### PROBLEM TO SOLVE
Copy the listing word for word, from the line containing "The height and width of the screenshot is (812, 1497)." through the line containing "Click the Local", inclusive. Give only those lines.

### GIVEN DATA

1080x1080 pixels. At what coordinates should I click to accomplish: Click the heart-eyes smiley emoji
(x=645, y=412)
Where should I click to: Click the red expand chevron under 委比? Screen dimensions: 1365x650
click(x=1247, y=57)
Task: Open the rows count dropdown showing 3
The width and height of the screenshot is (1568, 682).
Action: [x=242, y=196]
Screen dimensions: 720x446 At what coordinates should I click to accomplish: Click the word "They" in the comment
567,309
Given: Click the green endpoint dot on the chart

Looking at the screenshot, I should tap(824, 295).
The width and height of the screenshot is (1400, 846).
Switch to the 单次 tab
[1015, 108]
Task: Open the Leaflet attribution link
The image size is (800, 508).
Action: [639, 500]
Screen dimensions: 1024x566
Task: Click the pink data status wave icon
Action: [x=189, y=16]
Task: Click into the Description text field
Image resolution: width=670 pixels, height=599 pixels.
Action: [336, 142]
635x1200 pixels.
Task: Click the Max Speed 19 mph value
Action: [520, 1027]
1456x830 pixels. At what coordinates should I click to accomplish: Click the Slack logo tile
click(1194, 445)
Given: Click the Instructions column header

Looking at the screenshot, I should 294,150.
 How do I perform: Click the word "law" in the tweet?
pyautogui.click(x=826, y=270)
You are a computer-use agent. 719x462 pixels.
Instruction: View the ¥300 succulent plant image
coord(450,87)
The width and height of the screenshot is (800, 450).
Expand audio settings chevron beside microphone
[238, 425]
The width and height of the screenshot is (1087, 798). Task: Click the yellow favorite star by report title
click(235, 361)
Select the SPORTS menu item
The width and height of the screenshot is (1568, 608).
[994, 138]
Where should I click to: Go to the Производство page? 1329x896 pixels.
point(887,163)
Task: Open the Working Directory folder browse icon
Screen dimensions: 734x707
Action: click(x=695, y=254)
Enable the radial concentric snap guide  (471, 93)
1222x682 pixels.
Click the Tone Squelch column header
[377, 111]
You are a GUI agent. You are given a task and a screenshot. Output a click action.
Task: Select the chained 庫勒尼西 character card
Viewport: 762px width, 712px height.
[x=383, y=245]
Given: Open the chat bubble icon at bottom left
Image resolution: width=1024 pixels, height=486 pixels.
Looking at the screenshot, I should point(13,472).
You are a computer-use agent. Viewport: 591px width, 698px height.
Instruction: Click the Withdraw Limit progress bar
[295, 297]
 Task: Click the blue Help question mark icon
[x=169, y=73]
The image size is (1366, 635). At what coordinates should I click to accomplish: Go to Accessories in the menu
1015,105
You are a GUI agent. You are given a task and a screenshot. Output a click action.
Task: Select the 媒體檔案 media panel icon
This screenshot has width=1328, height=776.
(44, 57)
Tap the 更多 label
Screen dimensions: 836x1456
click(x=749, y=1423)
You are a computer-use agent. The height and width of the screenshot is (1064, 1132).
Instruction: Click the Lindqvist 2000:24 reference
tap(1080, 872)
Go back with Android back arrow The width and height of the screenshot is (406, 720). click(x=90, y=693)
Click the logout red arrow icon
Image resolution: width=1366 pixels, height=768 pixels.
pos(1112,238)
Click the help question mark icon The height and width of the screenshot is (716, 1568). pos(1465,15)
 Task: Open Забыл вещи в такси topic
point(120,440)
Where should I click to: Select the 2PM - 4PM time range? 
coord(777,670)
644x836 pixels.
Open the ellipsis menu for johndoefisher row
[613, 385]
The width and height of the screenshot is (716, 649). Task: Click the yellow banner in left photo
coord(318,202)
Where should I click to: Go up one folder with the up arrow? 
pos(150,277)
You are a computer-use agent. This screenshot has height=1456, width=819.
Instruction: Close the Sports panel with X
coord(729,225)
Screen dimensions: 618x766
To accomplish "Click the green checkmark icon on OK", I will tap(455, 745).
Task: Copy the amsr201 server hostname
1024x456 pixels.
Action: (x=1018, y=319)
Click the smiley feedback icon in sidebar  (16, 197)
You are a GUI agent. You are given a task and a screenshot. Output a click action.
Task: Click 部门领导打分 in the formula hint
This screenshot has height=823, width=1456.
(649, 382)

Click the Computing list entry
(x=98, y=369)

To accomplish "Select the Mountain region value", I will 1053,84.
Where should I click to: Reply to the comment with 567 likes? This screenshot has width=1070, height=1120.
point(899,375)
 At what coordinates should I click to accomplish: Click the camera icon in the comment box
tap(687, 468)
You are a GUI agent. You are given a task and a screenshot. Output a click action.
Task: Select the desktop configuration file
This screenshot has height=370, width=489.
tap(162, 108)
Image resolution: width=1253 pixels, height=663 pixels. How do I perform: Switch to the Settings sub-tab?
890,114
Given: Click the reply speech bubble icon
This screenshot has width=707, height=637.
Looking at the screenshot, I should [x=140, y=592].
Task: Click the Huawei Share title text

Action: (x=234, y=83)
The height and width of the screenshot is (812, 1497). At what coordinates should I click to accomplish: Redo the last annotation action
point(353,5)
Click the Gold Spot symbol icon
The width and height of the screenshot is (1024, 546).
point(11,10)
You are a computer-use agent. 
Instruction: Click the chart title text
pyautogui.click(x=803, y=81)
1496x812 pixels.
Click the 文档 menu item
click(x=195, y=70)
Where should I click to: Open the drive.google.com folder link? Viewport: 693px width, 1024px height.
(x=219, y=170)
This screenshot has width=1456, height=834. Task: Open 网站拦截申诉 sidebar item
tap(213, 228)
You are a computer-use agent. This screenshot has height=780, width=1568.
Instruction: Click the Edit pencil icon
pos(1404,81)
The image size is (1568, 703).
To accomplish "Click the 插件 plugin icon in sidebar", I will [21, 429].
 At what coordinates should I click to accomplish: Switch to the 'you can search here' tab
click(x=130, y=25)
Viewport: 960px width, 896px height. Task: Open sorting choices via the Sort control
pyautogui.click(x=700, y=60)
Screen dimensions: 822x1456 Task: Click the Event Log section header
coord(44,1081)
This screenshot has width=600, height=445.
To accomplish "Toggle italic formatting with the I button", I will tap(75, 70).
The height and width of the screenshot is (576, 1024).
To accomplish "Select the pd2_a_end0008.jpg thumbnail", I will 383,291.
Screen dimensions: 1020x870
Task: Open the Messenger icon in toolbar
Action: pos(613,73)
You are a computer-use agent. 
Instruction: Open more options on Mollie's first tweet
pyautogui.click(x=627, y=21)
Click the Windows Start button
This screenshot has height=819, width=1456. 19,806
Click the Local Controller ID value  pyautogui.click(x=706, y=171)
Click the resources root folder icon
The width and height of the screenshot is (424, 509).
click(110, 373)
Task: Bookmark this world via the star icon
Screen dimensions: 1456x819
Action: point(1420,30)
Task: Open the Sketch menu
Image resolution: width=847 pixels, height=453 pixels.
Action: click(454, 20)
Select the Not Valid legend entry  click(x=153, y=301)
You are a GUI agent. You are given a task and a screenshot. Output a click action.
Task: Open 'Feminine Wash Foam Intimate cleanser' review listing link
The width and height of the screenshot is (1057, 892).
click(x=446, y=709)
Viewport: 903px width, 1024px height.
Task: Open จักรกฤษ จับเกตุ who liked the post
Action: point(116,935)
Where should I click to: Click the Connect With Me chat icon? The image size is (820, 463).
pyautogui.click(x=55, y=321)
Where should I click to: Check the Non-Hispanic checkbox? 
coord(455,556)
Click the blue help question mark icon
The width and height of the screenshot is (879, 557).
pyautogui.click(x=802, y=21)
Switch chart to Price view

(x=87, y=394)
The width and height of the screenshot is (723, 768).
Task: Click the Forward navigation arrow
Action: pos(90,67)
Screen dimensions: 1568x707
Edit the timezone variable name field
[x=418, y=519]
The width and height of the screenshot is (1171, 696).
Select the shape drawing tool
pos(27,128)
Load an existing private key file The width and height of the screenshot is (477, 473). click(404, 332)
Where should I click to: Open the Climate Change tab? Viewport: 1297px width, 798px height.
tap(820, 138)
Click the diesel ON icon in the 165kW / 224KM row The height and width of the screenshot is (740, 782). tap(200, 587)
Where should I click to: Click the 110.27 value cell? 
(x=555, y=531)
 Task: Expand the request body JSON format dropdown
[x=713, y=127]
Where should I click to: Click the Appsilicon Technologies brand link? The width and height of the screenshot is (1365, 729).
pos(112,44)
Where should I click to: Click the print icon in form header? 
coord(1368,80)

### TASK RESULT
The height and width of the screenshot is (812, 1497). At what coordinates should I click to accomplish: Redo the last annotation action
point(353,5)
Click the Gold Spot symbol icon
The width and height of the screenshot is (1024, 546).
point(11,10)
You are a computer-use agent. 
Instruction: Click the chart title text
pyautogui.click(x=803, y=81)
1496x812 pixels.
Click the 文档 menu item
click(x=195, y=70)
Where should I click to: Open the drive.google.com folder link? Viewport: 693px width, 1024px height.
(x=219, y=170)
This screenshot has width=1456, height=834. Task: Open 网站拦截申诉 sidebar item
tap(213, 228)
You are a computer-use agent. This screenshot has height=780, width=1568.
Instruction: Click the Edit pencil icon
pos(1404,81)
The image size is (1568, 703).
To accomplish "Click the 插件 plugin icon in sidebar", I will [21, 429].
 At what coordinates should I click to accomplish: Switch to the 'you can search here' tab
click(x=130, y=25)
Viewport: 960px width, 896px height. Task: Open sorting choices via the Sort control
pyautogui.click(x=700, y=60)
Screen dimensions: 822x1456 Task: Click the Event Log section header
coord(44,1081)
This screenshot has width=600, height=445.
To accomplish "Toggle italic formatting with the I button", I will tap(75, 70).
The height and width of the screenshot is (576, 1024).
To accomplish "Select the pd2_a_end0008.jpg thumbnail", I will 383,291.
Screen dimensions: 1020x870
Task: Open the Messenger icon in toolbar
Action: pos(613,73)
You are a computer-use agent. 
Instruction: Open more options on Mollie's first tweet
pyautogui.click(x=627, y=21)
Click the Windows Start button
This screenshot has height=819, width=1456. 19,806
Click the Local Controller ID value  pyautogui.click(x=706, y=171)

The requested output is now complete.